What you should do →
Extract every line of text from the records below, reproducing each one verbatim, and leave out the pictures.

Records from a collection

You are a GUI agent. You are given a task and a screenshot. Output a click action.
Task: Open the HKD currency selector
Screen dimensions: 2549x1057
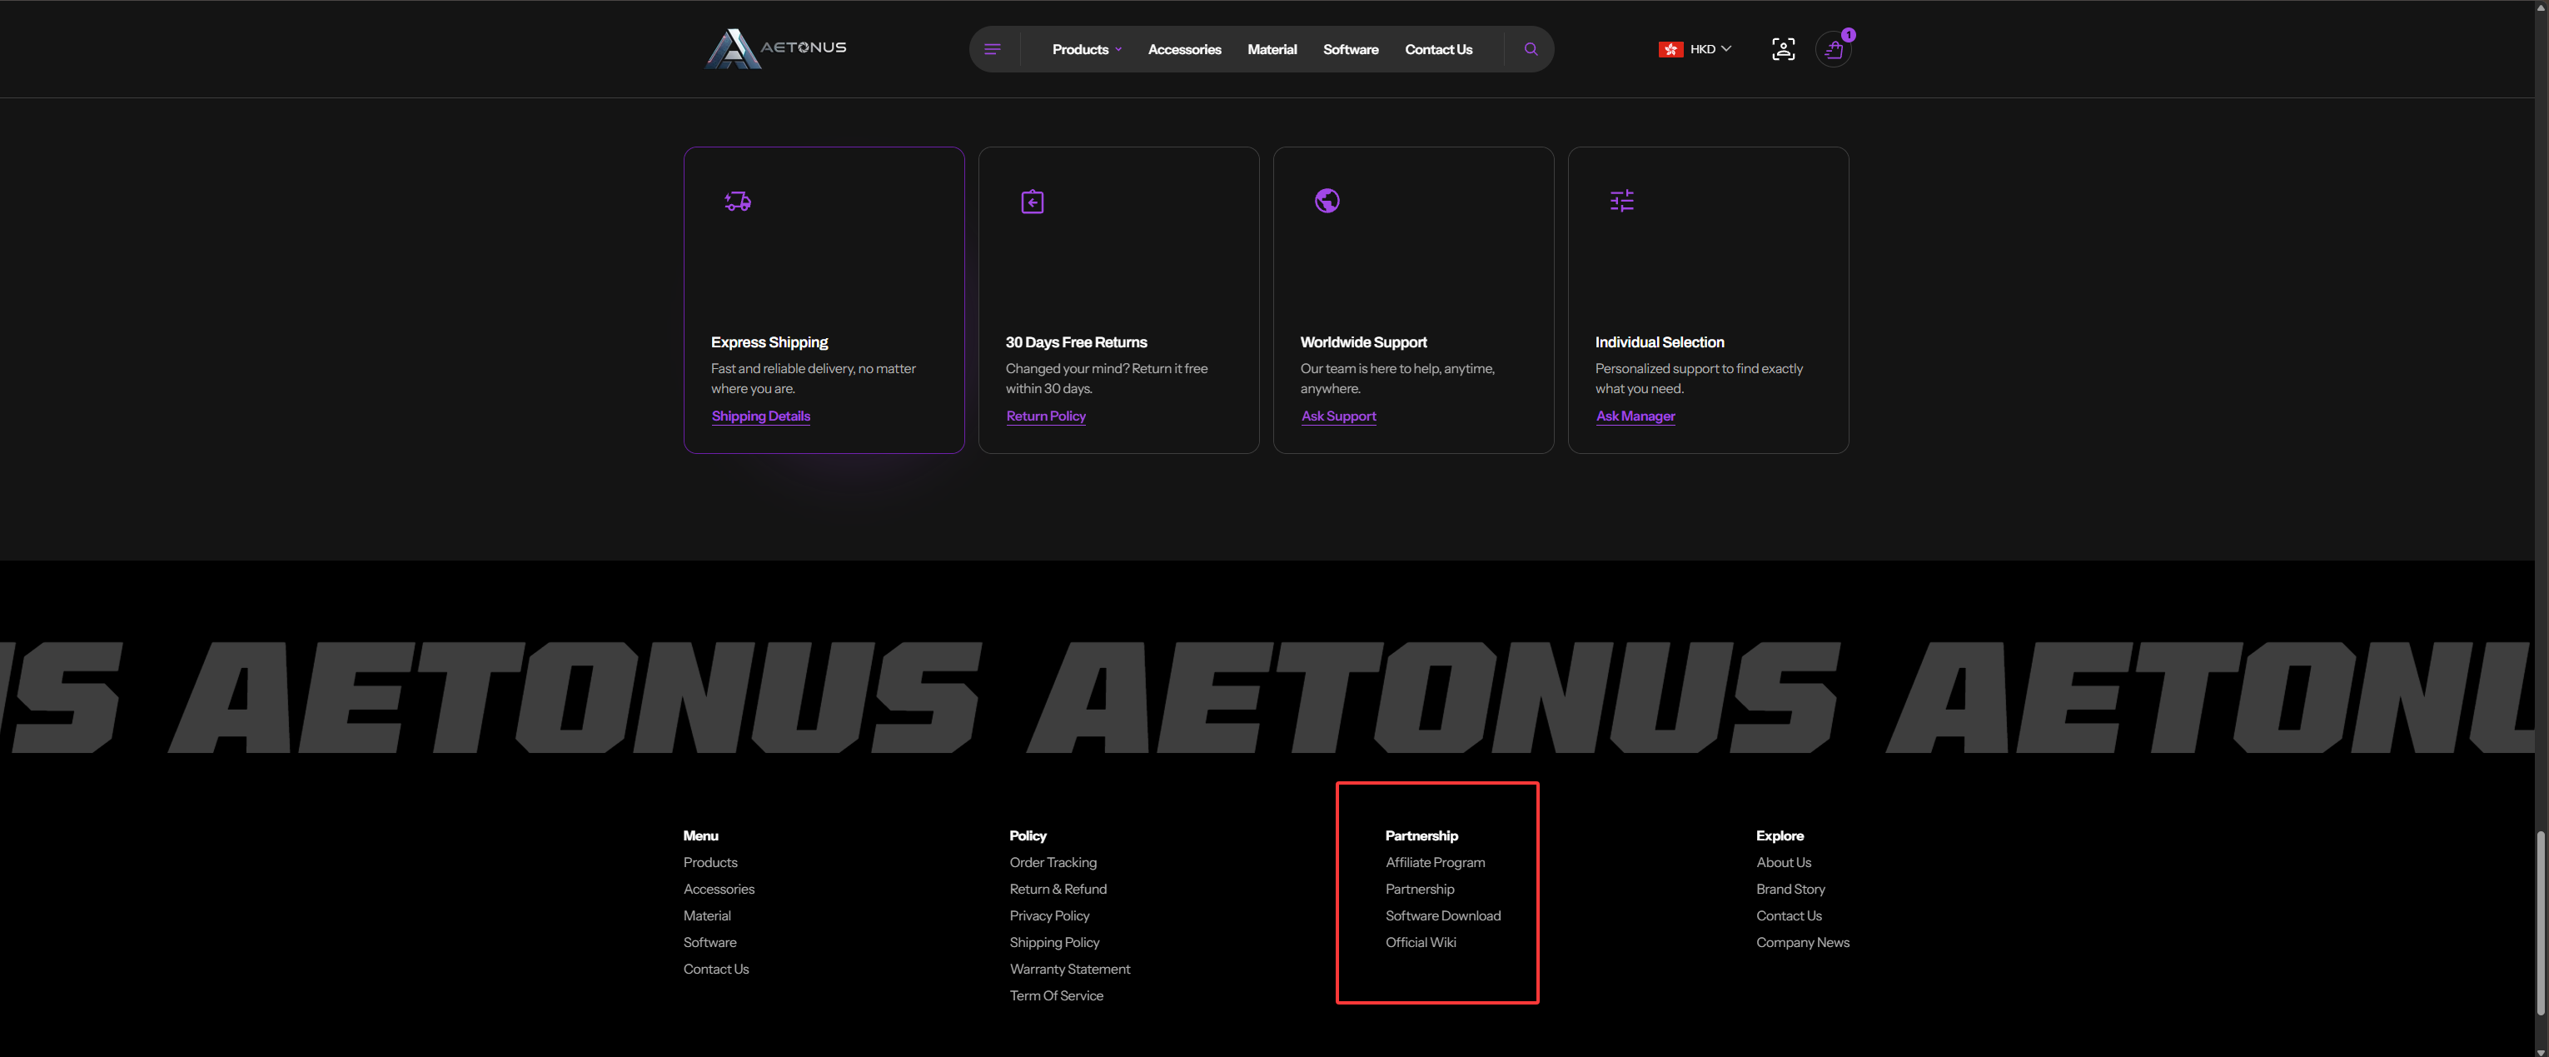coord(1710,49)
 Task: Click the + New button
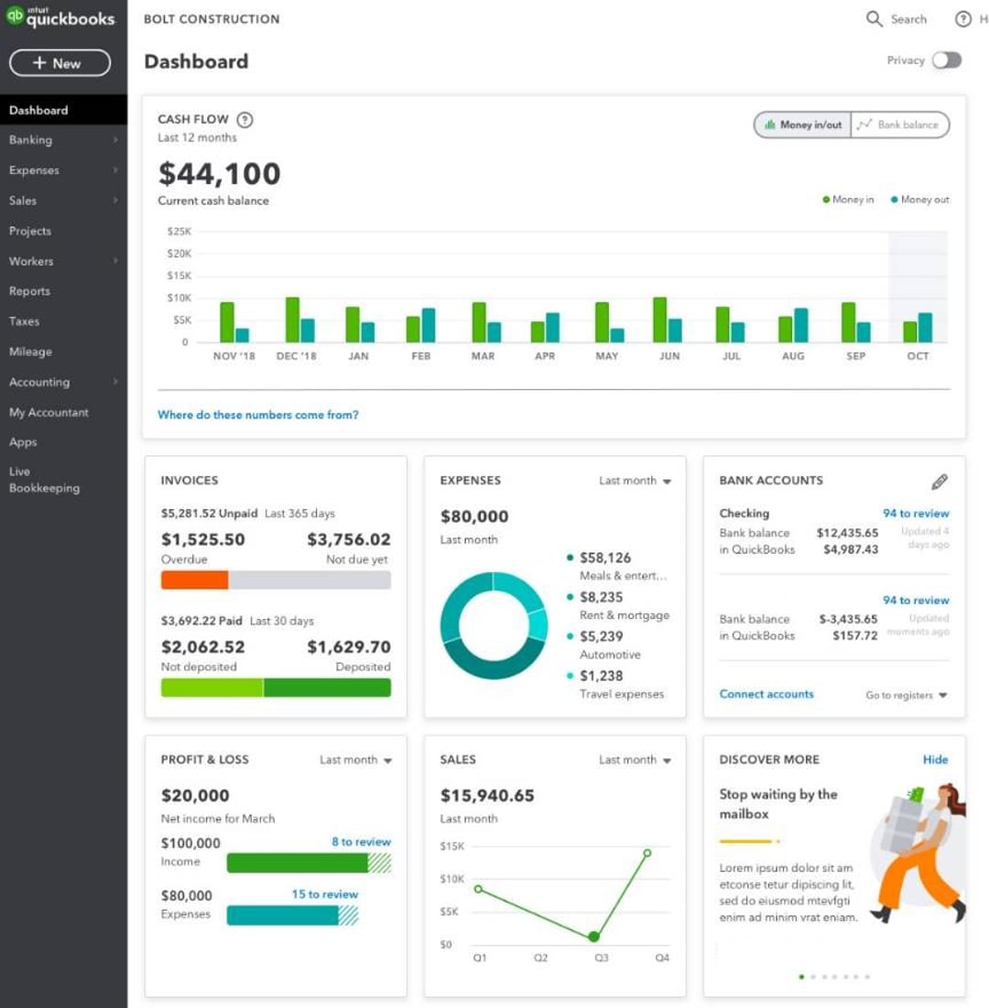60,63
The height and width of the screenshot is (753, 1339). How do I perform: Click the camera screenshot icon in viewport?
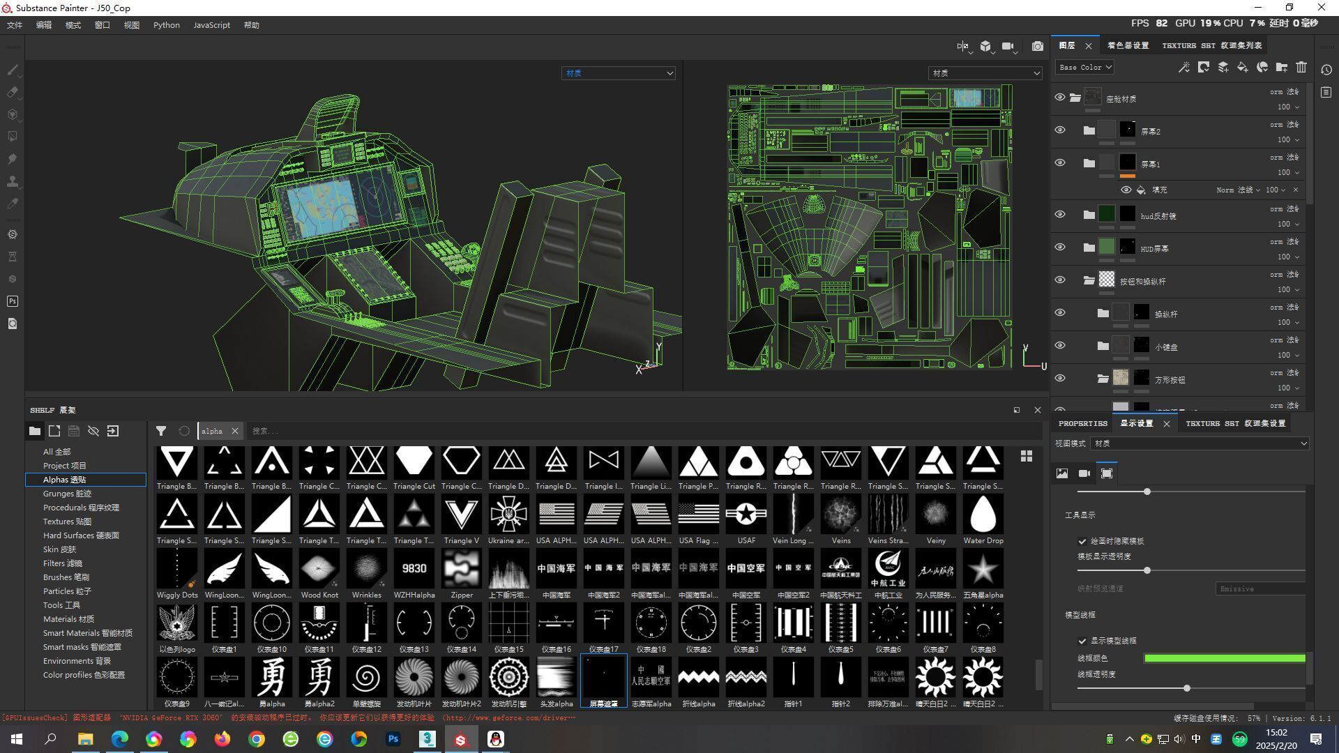pyautogui.click(x=1038, y=46)
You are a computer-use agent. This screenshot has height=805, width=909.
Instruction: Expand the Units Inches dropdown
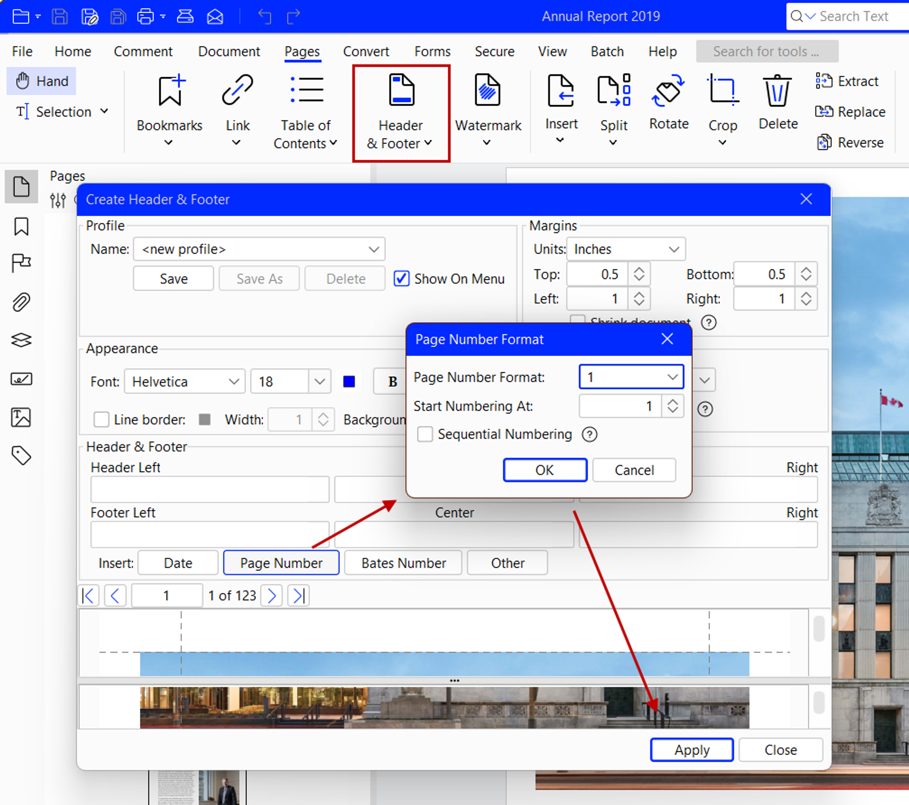pos(625,249)
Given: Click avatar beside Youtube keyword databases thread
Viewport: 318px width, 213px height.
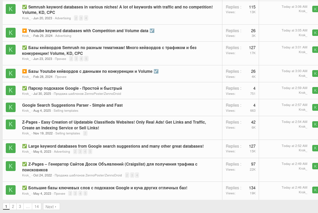Looking at the screenshot, I should click(x=11, y=33).
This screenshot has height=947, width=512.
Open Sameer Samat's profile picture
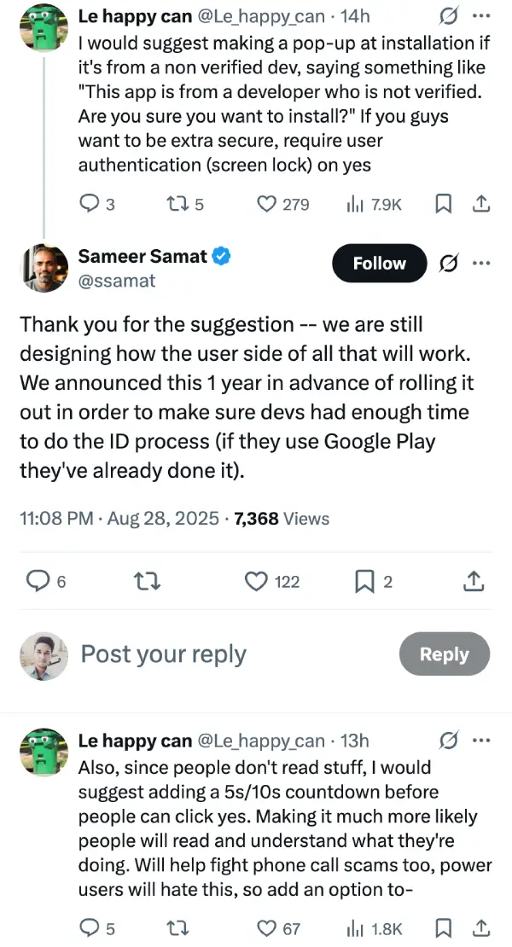click(x=44, y=268)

Task response →
You are a GUI agent. You are given a task and a screenshot. Output a click action.
Task: Open the HKD currency selector
Screen dimensions: 2549x1057
coord(1710,49)
 Task: Click the + New button
60,63
The height and width of the screenshot is (753, 1339). How do I perform: Click the camera screenshot icon in viewport?
pyautogui.click(x=1038, y=46)
You are a computer-use agent. This screenshot has height=805, width=909.
Instruction: Expand the Units Inches dropdown
pos(625,249)
Given: Click avatar beside Youtube keyword databases thread
Viewport: 318px width, 213px height.
Looking at the screenshot, I should click(x=11, y=33).
This screenshot has height=947, width=512.
Open Sameer Samat's profile picture
click(x=44, y=268)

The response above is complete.